Net sales were $2.2 billion, compared to $2.5 billion in the prior year, largely attributable to the new revenue recognition standard, lost sales from divestitures completed in 2017, and the transitory but significant volume declines in Baby related to the Toys ‘R’ Us liquidation of U.S. stores and in Writing related to significant inventory destocking in the office superstore and distributive trade channels. Total company core sales declined 6.2 percent, driven largely by a 14.5 percent decline in the Learning & Development Segment (Writing and Baby) and softness in the coolers, tents and fresh preserving businesses related to the late start to Spring in most of the U.S. For the second quarter 2018, total company core sales include the Waddington and Rawlings businesses prior to divestiture.
Reported gross margin was 35.2 percent compared with 34.7 percent in the prior year, as the benefit from cost savings, synergies and lower integration and acquisition-related costs more than offset the impact of input cost inflation and the negative mix effect of lower Writing sales. Normalized gross margin was 35.1 percent compared with 35.6 percent in the prior year.

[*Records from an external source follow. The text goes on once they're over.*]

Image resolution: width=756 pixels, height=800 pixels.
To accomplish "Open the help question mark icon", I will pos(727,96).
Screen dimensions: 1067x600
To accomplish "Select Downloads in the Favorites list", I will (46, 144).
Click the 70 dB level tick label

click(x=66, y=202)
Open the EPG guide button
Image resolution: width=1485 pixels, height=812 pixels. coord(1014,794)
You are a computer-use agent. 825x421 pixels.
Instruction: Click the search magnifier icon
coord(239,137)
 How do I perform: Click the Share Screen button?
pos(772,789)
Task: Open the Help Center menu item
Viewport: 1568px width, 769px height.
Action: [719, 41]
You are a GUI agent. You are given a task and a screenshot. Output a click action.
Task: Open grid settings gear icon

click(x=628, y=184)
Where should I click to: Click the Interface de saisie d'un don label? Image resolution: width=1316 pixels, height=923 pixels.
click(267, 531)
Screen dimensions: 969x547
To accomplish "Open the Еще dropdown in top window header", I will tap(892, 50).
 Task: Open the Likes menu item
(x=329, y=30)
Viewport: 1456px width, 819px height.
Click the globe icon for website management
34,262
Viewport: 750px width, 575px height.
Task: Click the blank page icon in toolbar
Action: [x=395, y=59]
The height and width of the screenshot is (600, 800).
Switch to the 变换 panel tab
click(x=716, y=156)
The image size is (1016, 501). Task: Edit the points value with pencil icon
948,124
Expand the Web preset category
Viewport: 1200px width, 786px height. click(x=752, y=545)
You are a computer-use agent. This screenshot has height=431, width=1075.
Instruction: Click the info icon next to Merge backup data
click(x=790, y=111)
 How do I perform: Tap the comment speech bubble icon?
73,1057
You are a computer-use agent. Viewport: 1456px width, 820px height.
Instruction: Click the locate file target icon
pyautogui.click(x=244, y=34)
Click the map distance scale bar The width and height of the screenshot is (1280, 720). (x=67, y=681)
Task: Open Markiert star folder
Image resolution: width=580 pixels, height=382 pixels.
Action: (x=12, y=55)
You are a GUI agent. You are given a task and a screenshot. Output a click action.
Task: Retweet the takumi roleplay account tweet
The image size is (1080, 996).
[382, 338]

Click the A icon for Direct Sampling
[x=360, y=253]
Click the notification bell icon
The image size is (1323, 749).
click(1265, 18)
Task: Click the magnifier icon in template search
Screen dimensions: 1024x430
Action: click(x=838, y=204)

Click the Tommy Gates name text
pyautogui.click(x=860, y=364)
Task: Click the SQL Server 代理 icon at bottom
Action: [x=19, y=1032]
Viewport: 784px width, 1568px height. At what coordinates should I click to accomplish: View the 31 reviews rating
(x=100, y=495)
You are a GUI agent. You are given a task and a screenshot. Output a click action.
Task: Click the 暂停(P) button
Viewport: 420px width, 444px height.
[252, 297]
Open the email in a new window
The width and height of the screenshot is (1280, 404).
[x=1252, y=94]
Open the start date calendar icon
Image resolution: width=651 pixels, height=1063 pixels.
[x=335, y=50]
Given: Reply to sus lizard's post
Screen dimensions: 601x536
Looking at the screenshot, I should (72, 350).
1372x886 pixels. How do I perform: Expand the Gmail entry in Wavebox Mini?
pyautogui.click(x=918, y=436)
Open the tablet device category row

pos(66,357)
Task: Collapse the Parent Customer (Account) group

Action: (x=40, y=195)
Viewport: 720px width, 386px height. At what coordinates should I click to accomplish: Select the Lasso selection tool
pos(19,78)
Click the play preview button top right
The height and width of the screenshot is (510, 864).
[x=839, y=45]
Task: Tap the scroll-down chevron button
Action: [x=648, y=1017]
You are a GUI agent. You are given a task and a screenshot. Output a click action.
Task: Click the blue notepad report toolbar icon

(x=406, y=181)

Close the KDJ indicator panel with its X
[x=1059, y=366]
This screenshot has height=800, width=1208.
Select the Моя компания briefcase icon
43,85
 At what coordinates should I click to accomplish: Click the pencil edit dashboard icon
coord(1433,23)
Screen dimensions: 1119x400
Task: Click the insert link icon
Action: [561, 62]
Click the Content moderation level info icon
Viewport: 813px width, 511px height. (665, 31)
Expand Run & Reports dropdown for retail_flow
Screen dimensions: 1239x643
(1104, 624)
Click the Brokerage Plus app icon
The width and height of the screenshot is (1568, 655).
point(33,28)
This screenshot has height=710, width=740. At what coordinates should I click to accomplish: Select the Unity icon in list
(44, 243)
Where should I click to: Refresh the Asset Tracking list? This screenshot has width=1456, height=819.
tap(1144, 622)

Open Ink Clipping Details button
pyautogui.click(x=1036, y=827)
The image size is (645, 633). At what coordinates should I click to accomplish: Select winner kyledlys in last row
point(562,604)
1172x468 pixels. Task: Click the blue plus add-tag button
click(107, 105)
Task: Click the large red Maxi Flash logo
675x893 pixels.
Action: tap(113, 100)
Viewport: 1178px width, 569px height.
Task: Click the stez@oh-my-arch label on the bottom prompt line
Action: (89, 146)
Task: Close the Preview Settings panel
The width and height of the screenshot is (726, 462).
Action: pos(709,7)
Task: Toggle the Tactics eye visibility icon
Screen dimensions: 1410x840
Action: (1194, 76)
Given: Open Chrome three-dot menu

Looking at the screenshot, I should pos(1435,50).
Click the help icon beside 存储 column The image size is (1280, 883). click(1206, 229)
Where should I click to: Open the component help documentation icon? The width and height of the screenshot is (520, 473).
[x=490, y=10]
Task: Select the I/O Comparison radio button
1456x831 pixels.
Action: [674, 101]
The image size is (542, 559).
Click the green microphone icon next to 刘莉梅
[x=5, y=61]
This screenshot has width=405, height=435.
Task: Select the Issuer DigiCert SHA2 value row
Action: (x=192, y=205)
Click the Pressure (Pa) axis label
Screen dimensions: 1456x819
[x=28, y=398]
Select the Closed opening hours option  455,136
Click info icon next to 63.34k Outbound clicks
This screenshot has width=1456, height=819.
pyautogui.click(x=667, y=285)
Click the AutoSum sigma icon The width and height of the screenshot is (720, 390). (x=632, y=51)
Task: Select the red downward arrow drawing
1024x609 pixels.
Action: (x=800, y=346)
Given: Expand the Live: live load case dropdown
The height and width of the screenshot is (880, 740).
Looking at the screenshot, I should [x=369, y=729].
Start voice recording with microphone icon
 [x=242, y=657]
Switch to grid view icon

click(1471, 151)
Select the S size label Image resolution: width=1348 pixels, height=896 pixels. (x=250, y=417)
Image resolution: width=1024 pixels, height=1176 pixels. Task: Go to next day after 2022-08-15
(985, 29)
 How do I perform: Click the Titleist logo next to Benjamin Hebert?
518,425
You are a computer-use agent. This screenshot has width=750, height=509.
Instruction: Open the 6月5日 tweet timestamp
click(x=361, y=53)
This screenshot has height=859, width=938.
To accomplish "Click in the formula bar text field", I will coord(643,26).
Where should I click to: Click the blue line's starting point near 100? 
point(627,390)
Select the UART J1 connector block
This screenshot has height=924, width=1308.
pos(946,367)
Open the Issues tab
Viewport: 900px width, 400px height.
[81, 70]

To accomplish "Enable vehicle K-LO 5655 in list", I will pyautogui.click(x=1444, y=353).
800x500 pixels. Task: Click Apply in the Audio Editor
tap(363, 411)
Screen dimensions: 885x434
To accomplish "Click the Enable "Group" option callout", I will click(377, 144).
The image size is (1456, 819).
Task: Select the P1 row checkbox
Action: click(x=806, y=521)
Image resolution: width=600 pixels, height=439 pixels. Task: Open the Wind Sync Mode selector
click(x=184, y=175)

Reported operating income was $84.2 million, or 3.8 percent of sales, compared with $92.3 million, or 3.7 percent of sales, in the prior year, reflecting the impact of synergies, cost savings and lower integration and acquisition-related costs, offset by input cost inflation and negative mix associated with lower Writing sales. Normalized operating income was $239 million compared with $313 million in the prior year. Normalized operating margin was 10.9 percent compared to 12.4 percent in the prior year.
The reported tax expense for the quarter was $53.0 million compared with a benefit of $71.5 million in the prior year, primarily driven by prior year tax benefits associated with integration of certain legal entities. The normalized tax rate was 4.6 percent, compared with 5.5 percent in the prior year.
The company reported total net income of $132 million compared with $223 million in the prior year. Continuing operations posted a net loss of $76.1 million compared with net income of $16.6 million last year, with the decline primarily attributable to the transitory but significant sales volume decline on Baby and Writing, and $53.0 million in tax expense as compared with a benefit of $71.5 million in the prior year, partially offset by significant costs savings and a reduction in integration and restructuring charges. Discontinued operations contributed net income of $208 million, including a $598 million gain related to the sale of the Waddington business, an impairment charge of $454 million related to the Process Solutions business and a loss of $136 million related to the sale of the Rawlings business, compared with $206 million in the year-ago period. Reported diluted earnings per share for the total company were $0.27 compared with $0.46 in the prior year. Normalized net income for the total company was $401 million, or $0.82 per share, compared with $422 million, or $0.87 per share, in the prior year.
Operating cash flow was $11.2 million, compared with $56.8 million in the prior year as prior year results included a significant one-time working capital benefit related to a business divested in 2017. Current year results were driven by positive working capital movements, lower cash restructuring costs and lower cash taxes.